> [SOURCE INFORMATION]
________________________

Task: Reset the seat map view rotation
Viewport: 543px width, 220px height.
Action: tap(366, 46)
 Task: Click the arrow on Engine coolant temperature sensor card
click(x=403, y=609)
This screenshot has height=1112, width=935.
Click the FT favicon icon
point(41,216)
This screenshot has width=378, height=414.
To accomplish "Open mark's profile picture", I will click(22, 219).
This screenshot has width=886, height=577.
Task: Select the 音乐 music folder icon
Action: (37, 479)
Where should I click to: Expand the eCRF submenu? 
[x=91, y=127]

________________________

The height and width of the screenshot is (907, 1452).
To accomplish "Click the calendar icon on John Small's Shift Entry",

________________________

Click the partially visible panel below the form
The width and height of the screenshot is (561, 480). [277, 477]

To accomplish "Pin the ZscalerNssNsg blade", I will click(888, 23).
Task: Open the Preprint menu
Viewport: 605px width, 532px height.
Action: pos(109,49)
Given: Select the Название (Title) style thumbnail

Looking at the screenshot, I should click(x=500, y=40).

________________________

> [PROBLEM] Copy out the lines above exactly, beginning at the one that contains "Task: Reset the seat map view rotation" and ending at the one that contains "This screenshot has width=378, height=414.".

> [REPLY]
Task: Reset the seat map view rotation
Viewport: 543px width, 220px height.
Action: tap(366, 46)
 Task: Click the arrow on Engine coolant temperature sensor card
click(x=403, y=609)
This screenshot has height=1112, width=935.
Click the FT favicon icon
point(41,216)
This screenshot has width=378, height=414.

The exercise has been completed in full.